Northeastern Section - 37th Annual Meeting (March 25-27, 2002)

Paper No. 0
Presentation Time: 8:05 AM

IMPLICATIONS OF LITHOSTRUCTURAL DOMAINS IN THE ADIRONDACK MOUNTAINS


CHIARENZELLI, J. R., Department of Geology, SUNY at Potsdam, 233 Timerman Hall, Potsdam, NY 13676, VALENTINO, David, Department of Earth Sciences, State Univ of New York at Oswego, Oswego, NY 13126, BADGER, Robert, Geology, State Univ of New York College at Potsdam, 44 Pierrepont Avenue, Potsdam, NY 13676, DELORRAINE, William, Mining Division, ZCA Mines, Inc, P.O Box 226, Hailesboro, NY 13645 and GORRING, Matt, Department of Earth and Environmental Sciences, Montclair State Univ, Upper Montclair, NJ 07043, chiarejr@potsdam.edu

The lithostructural pattern of the Adirondack Lowlands is consistent with the early stacking of isoclinal thrust nappes to the southeast. A similar pattern extends across the CCMZ into the Highlands and involves meta-igneous rocks of the ca. 1150 Ma Diana Complex. Outcrop patterns of granitic rocks (ca. 1100 and 1050 Ma) with lesser fabric development, including undeformed fayalite granites, southwest of CCMZ suggest juxtaposition of the Highlands and Lowlands sometime between 1100-1150 Ma; coinciding with a recognized break in igneous activity. The lack of Ottawan metamorphic ages in the Lowlands, and distinct geochemical trends in plutonic rocks from both sides of the CCMZ, support this contention. Reactivation of the CCMZ during late transpressional and/or exhumation events is consistent with reported field relations.

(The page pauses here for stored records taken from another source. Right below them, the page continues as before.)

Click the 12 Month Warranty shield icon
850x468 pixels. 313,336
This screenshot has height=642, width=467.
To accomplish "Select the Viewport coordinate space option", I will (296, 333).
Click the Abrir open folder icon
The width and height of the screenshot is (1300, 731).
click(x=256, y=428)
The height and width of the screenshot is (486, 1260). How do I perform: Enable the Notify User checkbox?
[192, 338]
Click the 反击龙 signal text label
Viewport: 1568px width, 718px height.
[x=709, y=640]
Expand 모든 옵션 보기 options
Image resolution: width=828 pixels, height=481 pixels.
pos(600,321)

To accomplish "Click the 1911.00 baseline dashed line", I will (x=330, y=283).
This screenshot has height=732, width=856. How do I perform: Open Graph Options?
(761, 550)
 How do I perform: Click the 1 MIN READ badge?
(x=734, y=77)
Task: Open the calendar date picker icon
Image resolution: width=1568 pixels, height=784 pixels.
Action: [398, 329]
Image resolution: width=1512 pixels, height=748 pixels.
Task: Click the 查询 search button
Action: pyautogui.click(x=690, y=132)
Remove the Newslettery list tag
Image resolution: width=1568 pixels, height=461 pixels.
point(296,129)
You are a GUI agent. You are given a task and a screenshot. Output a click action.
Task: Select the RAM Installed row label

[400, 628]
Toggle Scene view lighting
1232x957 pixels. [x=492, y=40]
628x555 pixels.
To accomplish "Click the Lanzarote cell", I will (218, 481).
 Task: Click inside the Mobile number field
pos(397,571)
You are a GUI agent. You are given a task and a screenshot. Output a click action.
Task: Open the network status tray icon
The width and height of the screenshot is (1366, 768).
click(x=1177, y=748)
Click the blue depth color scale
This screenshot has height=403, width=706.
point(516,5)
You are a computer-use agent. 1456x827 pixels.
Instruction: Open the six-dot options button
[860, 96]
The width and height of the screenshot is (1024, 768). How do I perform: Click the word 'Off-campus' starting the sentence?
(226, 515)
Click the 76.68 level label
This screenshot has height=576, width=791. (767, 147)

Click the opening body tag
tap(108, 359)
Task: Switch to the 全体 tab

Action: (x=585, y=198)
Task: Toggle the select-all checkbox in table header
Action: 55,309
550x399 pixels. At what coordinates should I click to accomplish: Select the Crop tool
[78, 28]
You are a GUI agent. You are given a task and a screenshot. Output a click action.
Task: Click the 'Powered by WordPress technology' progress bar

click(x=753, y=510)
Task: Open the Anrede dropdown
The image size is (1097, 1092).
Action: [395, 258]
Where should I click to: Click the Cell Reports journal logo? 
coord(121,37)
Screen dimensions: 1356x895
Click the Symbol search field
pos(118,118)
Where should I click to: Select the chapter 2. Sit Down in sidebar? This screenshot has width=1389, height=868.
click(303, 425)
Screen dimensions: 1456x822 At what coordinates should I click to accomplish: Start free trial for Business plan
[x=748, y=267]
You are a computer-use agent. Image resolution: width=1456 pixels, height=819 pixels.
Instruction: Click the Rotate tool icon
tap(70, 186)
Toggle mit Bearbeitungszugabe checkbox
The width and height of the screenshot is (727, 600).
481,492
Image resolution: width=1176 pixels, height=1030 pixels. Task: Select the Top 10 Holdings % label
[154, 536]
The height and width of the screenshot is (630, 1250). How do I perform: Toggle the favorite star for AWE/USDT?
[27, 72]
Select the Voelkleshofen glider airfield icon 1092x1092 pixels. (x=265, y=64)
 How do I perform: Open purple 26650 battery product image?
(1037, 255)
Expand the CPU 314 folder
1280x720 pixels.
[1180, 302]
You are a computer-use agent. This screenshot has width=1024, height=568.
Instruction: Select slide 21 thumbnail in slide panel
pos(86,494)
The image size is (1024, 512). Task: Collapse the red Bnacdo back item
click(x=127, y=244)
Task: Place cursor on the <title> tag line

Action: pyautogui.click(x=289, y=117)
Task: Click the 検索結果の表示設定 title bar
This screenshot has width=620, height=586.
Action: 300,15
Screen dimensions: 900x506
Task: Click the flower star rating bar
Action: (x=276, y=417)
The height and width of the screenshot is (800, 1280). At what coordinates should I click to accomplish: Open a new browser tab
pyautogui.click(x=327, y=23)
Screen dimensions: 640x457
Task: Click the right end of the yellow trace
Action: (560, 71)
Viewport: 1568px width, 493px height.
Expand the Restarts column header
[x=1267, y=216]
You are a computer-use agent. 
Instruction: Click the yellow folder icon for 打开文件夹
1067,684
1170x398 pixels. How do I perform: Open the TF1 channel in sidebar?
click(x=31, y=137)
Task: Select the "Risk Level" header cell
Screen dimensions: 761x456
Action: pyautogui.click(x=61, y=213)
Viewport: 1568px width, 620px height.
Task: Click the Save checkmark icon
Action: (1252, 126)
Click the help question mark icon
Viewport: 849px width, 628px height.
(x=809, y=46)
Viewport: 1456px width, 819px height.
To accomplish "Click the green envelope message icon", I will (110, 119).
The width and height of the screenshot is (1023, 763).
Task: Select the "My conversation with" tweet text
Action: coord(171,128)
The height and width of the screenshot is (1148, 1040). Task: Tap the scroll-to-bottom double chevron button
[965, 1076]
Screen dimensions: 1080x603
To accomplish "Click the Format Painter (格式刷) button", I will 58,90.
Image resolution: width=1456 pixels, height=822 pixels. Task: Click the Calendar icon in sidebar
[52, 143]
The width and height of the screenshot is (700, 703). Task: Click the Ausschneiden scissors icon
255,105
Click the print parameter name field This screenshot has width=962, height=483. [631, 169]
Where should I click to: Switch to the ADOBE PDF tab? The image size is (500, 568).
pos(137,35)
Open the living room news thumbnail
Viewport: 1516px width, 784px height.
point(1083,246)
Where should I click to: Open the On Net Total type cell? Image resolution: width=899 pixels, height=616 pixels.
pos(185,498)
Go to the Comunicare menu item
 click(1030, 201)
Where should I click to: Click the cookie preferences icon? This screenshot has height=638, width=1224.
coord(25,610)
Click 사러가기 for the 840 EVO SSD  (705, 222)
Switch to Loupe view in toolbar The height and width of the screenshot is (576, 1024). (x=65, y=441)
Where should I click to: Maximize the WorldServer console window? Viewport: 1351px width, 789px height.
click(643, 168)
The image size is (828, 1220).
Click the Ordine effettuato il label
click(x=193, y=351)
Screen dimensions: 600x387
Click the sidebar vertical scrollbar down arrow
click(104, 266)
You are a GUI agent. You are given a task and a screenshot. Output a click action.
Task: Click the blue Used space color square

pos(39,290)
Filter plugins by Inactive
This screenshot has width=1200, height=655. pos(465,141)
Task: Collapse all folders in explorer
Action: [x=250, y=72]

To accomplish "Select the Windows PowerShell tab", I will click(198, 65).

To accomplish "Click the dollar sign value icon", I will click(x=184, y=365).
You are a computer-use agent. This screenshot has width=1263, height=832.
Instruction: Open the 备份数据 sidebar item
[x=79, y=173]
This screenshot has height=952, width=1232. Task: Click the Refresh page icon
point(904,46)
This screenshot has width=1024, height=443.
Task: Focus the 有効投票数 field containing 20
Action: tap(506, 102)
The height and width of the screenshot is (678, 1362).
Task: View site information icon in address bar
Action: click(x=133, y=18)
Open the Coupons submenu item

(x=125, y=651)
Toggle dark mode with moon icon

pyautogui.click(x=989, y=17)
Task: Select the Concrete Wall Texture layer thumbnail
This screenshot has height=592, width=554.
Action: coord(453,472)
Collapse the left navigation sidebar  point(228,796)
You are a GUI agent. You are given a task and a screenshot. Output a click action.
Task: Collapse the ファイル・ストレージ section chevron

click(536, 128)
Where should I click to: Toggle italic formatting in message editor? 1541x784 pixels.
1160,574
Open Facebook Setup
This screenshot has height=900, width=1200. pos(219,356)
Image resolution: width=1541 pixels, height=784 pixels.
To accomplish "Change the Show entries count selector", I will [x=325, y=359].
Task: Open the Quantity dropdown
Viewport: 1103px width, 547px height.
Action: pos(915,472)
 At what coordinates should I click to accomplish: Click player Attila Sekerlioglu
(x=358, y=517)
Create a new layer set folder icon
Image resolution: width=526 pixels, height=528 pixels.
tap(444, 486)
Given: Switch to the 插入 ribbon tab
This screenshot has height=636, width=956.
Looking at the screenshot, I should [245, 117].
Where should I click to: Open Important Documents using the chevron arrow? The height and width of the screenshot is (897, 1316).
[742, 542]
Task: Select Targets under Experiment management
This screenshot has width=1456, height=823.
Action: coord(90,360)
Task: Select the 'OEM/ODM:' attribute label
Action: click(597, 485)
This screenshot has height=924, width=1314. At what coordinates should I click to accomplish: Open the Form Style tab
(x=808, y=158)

Map patterns and rheological differences suggest that Ottawan deformation was focused along the margins of the anorthosite massifs. To the north and west of the Marcy massif, irregular lithologic contacts suggest lesser deformation despite high-grade regional metamorphism at ca. 1050 Ma throughout the Highlands. The southern and eastern margins of the Marcy Massif served as a rigid buttress against which rocks in the arcuate Old-Forge-Schroon Lake Belt and Eastern Adirondacks were compressed. The Central Adirondacks consist of a crustal-scale lozenge cored by massif anorthosite domes, displaying counter-clockwise rotation, and bounded by mylonitic shear zones. These relations, and existing geochronological constraints, document intrusion of the massif anorthosite prior to Ottawan deformation.

In the Southern Adirondacks, the Piseco Lake Shear Zone displays intense parallelism of lithologic contacts, fabric elements, and pervasive subhorizontal ribbon lineation, and is interpreted as a consequence of late sinistral transpression superimposed on earlier fabrics. Within the Adirondacks, the timing of shear zone initiation appears to young to the south perhaps reflecting the progressive migration and changing character of deformation. Documented reactivation along late, dextral mylonite zones in the Hudson Highlands and new metamorphic ages (ca. 1005 Ma) are consistent with this trend and long-lived tectonism in the core of Ottawan Orogeny.